CAR-T cell therapy has cured some children with blood cancers and is being studied in solid tumors, where responses differ due to how these cancers grow.
CAR-T cell therapy has cured some children with blood cancers when chemotherapy could not, said Dr. Tanja Gruber of Stanford. By engineering a patient’s immune cells to target cancer, it offers a new approach distinct from chemotherapy.
Gruber explained that while early responses in solid tumors such as brain cancers are encouraging, they haven’t yet matched the rapid success seen in blood cancers, which circulate throughout the body and differ from tumors in specific locations.
Gruber is a physician-scientist specializing in pediatric blood cancers, with expertise in infants with leukemia and acute myeloid leukemia. She trained at USC and Children’s Hospital Los Angeles, served 11 years on the faculty at St. Jude, and is now chief of pediatric hematology, oncology, stem cell transplant and regenerative medicine at Stanford.
Can you talk about how CAR T, which began in blood cancers and is now moving into solid tumors, may impact pediatric patients and their families?
I'll start with saying how much it impacted children with blood cancers, and then go from there and how we see that transition or translation into the solid tumor world.
But in terms of blood cancers, what was really amazing is that CAR-T therapy was able to put patients in remission who were very resistant to chemotherapy, and so we were able to cure children that chemotherapy couldn’t cure. That was really a huge advance in our field.
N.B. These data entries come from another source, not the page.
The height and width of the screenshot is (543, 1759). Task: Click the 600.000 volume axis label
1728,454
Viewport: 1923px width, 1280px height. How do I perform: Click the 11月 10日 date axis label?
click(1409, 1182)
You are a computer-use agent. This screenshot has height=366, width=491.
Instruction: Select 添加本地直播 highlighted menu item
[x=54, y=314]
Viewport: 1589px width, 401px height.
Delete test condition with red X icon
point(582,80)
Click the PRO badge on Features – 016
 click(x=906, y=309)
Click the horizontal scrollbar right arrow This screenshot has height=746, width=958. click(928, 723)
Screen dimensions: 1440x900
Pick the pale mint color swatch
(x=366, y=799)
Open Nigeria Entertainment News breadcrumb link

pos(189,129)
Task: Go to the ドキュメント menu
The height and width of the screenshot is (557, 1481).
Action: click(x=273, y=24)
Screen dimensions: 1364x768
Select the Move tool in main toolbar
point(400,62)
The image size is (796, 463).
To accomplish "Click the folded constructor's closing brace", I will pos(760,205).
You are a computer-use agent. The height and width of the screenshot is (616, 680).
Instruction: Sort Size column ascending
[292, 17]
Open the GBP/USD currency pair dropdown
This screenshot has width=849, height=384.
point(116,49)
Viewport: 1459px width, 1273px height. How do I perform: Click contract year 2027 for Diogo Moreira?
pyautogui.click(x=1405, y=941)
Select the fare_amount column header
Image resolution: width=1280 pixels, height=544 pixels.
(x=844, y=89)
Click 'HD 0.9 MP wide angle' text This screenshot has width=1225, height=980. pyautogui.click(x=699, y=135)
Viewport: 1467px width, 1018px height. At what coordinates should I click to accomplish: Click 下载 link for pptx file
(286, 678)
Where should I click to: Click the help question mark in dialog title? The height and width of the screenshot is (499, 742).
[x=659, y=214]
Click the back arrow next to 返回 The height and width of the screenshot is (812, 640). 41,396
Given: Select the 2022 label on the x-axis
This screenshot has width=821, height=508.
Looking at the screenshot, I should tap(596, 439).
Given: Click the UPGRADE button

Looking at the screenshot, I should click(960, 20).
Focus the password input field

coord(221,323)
The other thing we learned is that some of the things that may make a patient resistant to chemotherapy don’t necessarily make you resistant to CAR-T. That’s because it’s a very different way of killing the cancer cells. It’s really engineering a patient’s own immune cells to recognize and kill the cancer, which is very different from how chemotherapy works, which targets rapidly dividing cells.
We would then anticipate, of course, that if we have CAR-T cells for brain tumors or solid tumors, we would see a similar response. I would say we’ve seen some very encouraging responses, but it wasn’t the immediate home run that we saw for blood cancers. That’s because when you have brain tumors and solid tumors, it’s very different from a blood cancer, which is circulating all over your body and is a cancer of immune cells.
Transcript has been edited for clarity and conciseness.